ÖMRÜMDEN UZUN İDEALLERİM VAR (Suna KIRAÇ)

Günümüz insanı için önemli unsurların çoğu maddiyata dayalı. Paranın hayatımızdaki rolünü tabii ki inkar edemeyiz; ama her şey para mıdır, pek çok durumda kolaylık ve rahatlık sağlamasına rağmen her kapıyı kayıtsız şartsız açar mı? Yoksa parayla alamayacağımız şeyler, sağlık gibi sevgi gibi, hayatımızın ana unsurları mıdır?
Koç ailesinin önemli isimlerinden Suna Kıraç’ın kaleme aldığı, Rıdvan Akar’ın katkıda bulunup yayına hazırladığı “Ömrümden Uzun İdeallerim Var” tüm bu soruların yanıtlarını bir daha düşünmemizi sağlıyor. 
İdealleri olanlar için...


“Kendimi, misyonunu bulmuşlardan kabul ediyorum. Bu misyonu Antalya’da Suna-İnan Kıraç Eğitim Parkı’nın açılış töreninde sağlık sorunları nedeniyle orada olamadığım için kızım İpek tarafından okunan metinde, bir cümle ile şöyle ifade etmiştim: ‘Ömrümden uzun ideallerim var.’ Bu hedeflerin neler olduğunu ve ne kadarını gerçekleştirdiğimi ise ileriki sayfalarda sizlerle paylaşacağım.”

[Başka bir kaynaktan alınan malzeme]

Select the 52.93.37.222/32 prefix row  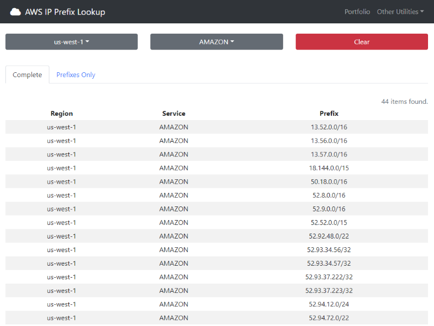click(329, 277)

                       * * * * *

“Koçzadeler, Ankara’nın köklü aileleri içinde yer alırdı. Babam Vehbi Koç’un baba tarafından 270 yıllık, babasının ana tarafının Hacı Bayram-ı Veli Ailesi’ne mensubiyeti dolayısıyla 630 küsur senelik şeceresi tespit edildi.”

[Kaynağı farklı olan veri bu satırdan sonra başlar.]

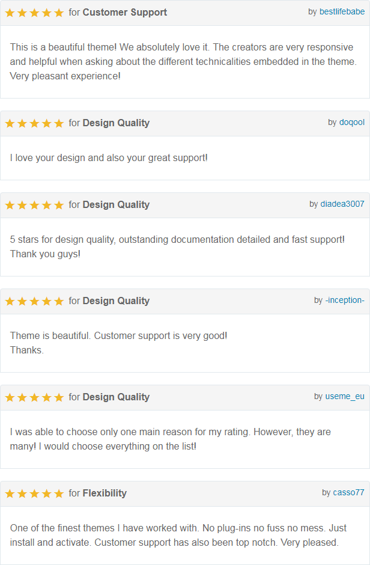Visit diadea3007's profile link

(342, 204)
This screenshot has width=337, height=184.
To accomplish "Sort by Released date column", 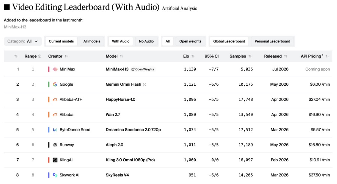I will (x=285, y=56).
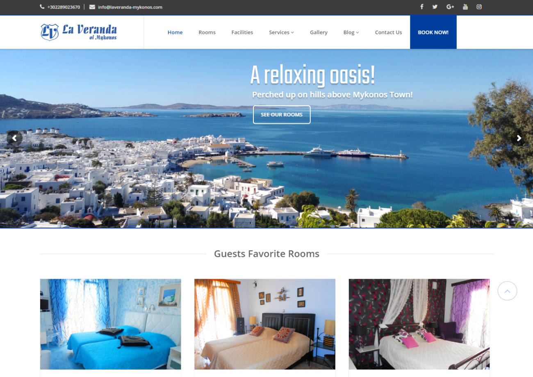Expand the Blog dropdown menu
The height and width of the screenshot is (377, 533).
coord(351,32)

                                               * * * * *

“Büyükbabam Koçzade Hacı Mustafa ilim yolunu seçmiş, ticaretle hiç meşgul olmamış, okumayı seven, medrese mezunu ve çok dindar bir kişiymiş. Vaktinin çoğunu evde kitap okuyarak ve ibadet ederek geçirirmiş.”

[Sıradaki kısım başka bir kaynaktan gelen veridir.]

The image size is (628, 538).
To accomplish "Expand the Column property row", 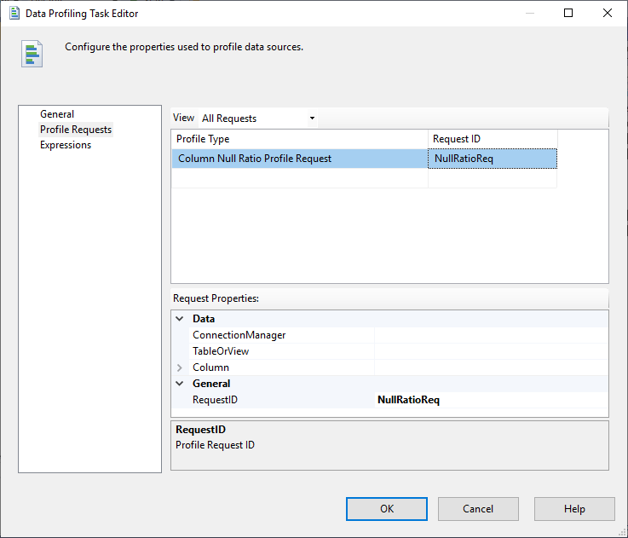I will (x=179, y=367).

                                               * * * * *

“Babam Vehbi Koç, büyüklere saygı, küçüklere sevgi, doğrudan ayrılmamak, ‘Allah’a bağlılık, başkalarına zarar vermemek, daima iyi dost seçmek, bütçeye göre masraf yapmak; kazancın bir kısmını arttırmak gibi olumlu hasletleri, büyükbabamdan öğrendi. Babam da, biz çocuklarını aynı şekilde yetiştirmeye özen gösterdi.”

                                               * * * * *

“Annem hiçbir düğünün sonuna kadar kalıp, düğün pastasının kesildiğini göremezdi. Çünkü ‘geç saatte uyunursa, geç kalkılır ve ertesi gününün enerjisinden çalınır.’ derdi.”

                                               * * * * *

“Annem sıra dışı bir hanımdı. Bir taraftan örf ve adetlere uyum sağlayan, diğer yönüyle de zamanına göre son derece çağdaş bir kadındı. Pazara giderken eşarp takan, nikâha giderken şapka giyen bir yapıya sahipti. Babam gibi az konuşur, çok dinlerdi. Tok gözlü, babam zengin olduktan sonra da tevazusunu yitirmeyen bir kişiliği vardı.”

                                               * * * * *

“3 Haziran 1941’de Keçiören’deki bağ evimizde, diğer kardeşlerimin doğdukları aynı evde, aynı odada ve aynı yatakta bir gece yarısı doğmuşum.”        
                               
                                               * * * * *

“Ben dünyaya geldiğim zaman, ilk işini 1916’da kuran ve zamanla geliştiren babam, Ankara’nın sayılı tüccarları arasında, Ticaret Odası Başkanı ve – o yıllarda çok önemsenen – Kızılay Yönetim Kurulu üyesiydi. Dolayısıyla ailenin hep varlıklı olduğu, yoksunluk yaşanmayan bir dönemin çocuğuydum.”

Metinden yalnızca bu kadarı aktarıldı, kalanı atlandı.